Prey: recensione del film Disney+
Un Predator primordiale in Prey, film Disney+ poco avvincente, diretto da Dan Trachtenberg e in uscita il 5 agosto 2022
Disponibile sulla piattaforma Disney+ a partire dal 5 agosto 2022, è in arrivo Prey, l’ultima creazione diretta da Dan Trachtenberg che ricorda le atmosfere animalesche e horror di Predator e gli altri film della prolifica saga. Ultimo capitolo della serie di film dedicati al feroce mostro, Prey è ambientato nelle terre della tribù Comanche intorno al 1700 e vede protagonista un’inedita eroina, Naru: una giovane cacciatrice capace di battersi e restare sulle tracce di un’invisibile minaccia per tutto il suo villaggio. La trama segue i continui scontri tra i combattenti Comanche e l’imprendibile mostro, fino all’immancabile scontro finale proprio con Naru, non perdendo occasione per provare a definire i confini sociali entro cui la giovane protagonista si deve muovere, visto che, in quanto ragazza, si trova più volte a dover fronteggiare pregiudizi e limiti a lei imposti da parte degli aitanti uomini della comunità. Forse anche per questo Naru trova nel suo fidato segugio il migliore dei compagni di vita.

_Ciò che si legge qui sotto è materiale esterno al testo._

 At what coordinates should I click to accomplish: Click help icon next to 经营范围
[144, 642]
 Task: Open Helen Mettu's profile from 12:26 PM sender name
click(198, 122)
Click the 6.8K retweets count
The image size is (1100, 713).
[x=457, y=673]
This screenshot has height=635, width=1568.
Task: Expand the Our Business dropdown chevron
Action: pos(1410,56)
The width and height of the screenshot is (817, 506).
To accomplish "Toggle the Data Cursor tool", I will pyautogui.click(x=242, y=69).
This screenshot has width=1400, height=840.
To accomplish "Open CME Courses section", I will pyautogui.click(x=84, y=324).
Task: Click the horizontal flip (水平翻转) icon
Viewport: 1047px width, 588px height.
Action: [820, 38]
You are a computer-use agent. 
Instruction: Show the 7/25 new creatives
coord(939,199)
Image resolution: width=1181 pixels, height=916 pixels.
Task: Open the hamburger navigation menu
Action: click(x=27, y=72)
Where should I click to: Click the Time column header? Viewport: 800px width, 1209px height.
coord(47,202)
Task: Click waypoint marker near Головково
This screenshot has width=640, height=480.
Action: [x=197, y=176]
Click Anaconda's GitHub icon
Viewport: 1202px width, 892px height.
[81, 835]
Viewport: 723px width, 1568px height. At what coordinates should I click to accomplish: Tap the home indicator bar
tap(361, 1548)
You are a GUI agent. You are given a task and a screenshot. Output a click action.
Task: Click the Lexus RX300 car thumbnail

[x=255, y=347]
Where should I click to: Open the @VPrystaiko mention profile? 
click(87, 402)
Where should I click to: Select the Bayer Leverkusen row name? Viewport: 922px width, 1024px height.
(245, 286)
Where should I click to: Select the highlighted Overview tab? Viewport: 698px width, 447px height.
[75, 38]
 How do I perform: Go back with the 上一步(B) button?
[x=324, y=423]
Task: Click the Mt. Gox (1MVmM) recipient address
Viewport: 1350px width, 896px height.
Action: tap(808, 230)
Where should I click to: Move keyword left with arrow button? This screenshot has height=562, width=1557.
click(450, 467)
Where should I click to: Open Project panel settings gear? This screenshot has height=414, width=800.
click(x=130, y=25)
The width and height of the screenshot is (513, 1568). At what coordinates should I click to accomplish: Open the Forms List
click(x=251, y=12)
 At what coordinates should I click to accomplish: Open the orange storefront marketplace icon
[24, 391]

Prey: cultura Comanche e fantascienza nel film di Dan Trachtenberg
Già dietro la regia di Cloverfield Lane e altri film di genere, Dan Trachtenberg firma anche l’ultimo capitolo della saga Predator e con Prey punta su una resa verosimile della cultura Comanche dell’epoca, divertendosi a intrecciarla con un’infinità di elementi di fantascienza. La quantità di effetti visivi infatti rende praticamente impossibile dare credito a una rappresentazione sociale in questi termini, applicati inoltre a una trama a dir poco iperbolica. Il trattamento spettacolare non resta prerogativa dei momenti di azione che vedono il mostruoso nemico protagonista, ma anche durante le sequenze di dialoghi e vita quotidiana vissuta da Naru, tanto da snaturare qualunque atmosfera sociale di ogni connotazione emotiva e umana. Anche a livello cromatico, la scelta di affidarsi al costante contrasto tra i toni crepuscolari del bosco e il verde fosforescente delle tracce del mostro non contribuisce certo all’obiettivo dichiarato dalla produzione di rendere giustizia a una popolazione come quella Comanche.
Un film poco avvincente
A livello di narrazione, la sceneggiatura di Prey si affida a una continua ripetizione di sequenze relative a caccia e lotta tra Naru (o altri cacciatori del villaggio) e l’invisibile minaccia, che si susseguono tra loro senza definire una reale soluzione di continuità. In questo senso, l’andamento del film non si può definire avvincente, nel momento in cui ci si trova davanti all’iterazione piuttosto sfacciata dello stesso schema narrativo. In altre parole, viene meno il lato più prettamente narrativo, mancando un reale racconto del contorno umano della vicenda e una progressione delle scene d’azione verso una crescente spettacolarità degli scontri. Tutto si mantiene sullo stesso livello, facendo assomigliare il film nel suo complesso più a un loop estetico che a una reale progressione narrativa. Come accennato, l’aspetto visivo e cromatico di Prey e il numero limitatissimo di personaggi che popolano il bosco definiscono un ambiente bidimensionale, decisamente privo di profondità emotiva e sociale, in cui l’apparato narrativo finisce con il parere molto debole e fine a se stesso. A differenza di altri film in cui Predator riusciva a innescare dinamiche convincenti all’interno dell’ambiente in cui si inseriva, Prey si presenta asettico nei confronti degli spettatori e ogni elemento della narrazione non si lascia permeare da ciò che lo circonda; ogni personaggio resta chiuso nel suo mondo e solo la creatura mostruosa, Naru e il suo cane riescono in brevi momenti a interagire tra loro in maniera più organica.